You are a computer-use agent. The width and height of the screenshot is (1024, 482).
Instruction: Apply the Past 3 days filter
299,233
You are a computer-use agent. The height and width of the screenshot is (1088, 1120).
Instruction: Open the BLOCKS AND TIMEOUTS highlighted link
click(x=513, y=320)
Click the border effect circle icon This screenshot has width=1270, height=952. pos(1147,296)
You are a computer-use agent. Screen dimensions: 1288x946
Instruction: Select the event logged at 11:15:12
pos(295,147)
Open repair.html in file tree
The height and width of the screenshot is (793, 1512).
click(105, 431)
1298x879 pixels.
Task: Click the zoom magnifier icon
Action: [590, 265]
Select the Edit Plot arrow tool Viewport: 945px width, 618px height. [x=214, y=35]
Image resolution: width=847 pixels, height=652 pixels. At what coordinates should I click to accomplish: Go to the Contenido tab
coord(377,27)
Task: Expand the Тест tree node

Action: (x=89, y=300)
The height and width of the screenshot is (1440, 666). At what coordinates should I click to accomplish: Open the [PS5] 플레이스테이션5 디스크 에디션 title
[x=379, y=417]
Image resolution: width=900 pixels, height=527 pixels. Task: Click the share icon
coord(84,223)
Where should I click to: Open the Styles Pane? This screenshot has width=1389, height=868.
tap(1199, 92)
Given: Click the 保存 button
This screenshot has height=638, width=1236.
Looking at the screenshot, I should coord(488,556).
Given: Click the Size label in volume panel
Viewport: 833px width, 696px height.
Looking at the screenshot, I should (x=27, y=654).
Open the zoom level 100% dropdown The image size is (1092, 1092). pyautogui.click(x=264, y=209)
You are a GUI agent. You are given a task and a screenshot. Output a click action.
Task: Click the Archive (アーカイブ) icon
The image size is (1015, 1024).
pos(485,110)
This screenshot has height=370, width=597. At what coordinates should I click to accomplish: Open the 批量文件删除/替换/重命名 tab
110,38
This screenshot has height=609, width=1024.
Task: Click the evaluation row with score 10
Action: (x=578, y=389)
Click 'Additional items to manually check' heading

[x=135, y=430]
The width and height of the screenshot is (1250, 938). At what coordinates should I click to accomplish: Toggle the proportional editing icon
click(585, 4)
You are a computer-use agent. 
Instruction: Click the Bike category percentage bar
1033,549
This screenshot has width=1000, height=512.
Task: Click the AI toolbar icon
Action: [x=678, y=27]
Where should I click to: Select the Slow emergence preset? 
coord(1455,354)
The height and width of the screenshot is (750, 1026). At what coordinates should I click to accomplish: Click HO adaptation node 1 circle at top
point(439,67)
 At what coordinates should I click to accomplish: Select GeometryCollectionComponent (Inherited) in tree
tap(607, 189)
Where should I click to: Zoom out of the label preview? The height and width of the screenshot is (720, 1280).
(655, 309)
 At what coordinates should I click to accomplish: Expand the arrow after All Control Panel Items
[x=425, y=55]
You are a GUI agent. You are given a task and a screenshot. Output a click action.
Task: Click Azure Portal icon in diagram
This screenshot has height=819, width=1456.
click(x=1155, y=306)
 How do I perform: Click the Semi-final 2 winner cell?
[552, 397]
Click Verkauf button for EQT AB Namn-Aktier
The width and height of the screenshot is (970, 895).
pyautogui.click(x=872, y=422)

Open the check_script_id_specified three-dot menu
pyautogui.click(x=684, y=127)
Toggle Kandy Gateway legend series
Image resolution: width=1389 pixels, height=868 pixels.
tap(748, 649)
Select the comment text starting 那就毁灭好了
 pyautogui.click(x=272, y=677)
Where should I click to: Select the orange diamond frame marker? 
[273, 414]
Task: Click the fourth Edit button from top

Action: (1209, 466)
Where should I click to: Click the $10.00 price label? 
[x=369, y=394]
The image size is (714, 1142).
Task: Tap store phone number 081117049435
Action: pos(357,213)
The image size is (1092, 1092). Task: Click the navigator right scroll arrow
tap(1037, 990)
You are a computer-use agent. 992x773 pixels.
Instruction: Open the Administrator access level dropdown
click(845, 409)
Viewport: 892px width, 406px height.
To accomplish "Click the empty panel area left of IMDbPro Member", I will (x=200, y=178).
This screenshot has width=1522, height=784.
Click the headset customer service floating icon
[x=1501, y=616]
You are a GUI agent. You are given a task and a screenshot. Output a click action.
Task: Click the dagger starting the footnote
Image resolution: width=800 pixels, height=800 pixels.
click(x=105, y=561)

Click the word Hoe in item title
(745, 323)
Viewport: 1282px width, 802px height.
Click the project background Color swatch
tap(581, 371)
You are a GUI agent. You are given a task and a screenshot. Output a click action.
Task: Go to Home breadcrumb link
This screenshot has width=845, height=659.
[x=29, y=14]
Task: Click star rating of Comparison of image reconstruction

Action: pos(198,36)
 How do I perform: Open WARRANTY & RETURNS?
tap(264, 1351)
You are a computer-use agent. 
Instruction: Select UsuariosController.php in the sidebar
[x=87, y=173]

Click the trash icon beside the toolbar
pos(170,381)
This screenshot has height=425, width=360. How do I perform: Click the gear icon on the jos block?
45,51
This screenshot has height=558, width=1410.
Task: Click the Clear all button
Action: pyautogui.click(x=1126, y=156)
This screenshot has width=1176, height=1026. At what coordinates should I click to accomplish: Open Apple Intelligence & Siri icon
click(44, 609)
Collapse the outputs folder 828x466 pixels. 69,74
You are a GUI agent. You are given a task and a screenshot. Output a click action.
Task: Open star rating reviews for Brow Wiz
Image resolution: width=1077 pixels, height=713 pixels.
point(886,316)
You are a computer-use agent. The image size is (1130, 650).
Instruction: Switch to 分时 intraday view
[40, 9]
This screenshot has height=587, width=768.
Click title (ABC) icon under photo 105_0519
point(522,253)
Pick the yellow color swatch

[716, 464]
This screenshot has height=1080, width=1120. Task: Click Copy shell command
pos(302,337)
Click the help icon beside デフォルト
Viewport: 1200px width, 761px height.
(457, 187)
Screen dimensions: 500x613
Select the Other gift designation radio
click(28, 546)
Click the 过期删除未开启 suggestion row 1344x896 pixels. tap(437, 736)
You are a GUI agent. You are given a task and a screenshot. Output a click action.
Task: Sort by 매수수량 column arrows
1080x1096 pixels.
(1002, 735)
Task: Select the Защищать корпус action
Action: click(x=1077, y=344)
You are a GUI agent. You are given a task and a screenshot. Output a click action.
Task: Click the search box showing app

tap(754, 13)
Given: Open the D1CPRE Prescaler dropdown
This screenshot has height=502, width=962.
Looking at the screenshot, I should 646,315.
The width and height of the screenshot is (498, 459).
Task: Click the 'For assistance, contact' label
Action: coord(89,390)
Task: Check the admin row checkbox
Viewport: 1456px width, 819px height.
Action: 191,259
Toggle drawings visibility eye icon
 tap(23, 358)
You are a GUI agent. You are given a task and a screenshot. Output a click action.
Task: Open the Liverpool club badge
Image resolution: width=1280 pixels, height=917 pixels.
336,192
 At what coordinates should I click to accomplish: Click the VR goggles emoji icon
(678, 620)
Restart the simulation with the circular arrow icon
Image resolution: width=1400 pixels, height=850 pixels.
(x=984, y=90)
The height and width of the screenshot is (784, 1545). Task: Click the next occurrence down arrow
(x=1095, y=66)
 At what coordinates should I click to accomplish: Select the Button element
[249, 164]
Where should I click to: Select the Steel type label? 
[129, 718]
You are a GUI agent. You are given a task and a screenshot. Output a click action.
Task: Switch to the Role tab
_ _ _ _
## EXERCISE DETAILS
Rewrite the items from the start of the records through the line containing "Click the border", inclusive, changing "computer-use agent" to "GUI agent" and leaving everything else unchanged. Return only those lines.

## OUTPUT OF THE EXERCISE
You are a GUI agent. The width and height of the screenshot is (1024, 482).
Instruction: Apply the Past 3 days filter
299,233
You are a GUI agent. The height and width of the screenshot is (1088, 1120).
Instruction: Open the BLOCKS AND TIMEOUTS highlighted link
click(x=513, y=320)
Click the border effect circle icon This screenshot has width=1270, height=952. pos(1147,296)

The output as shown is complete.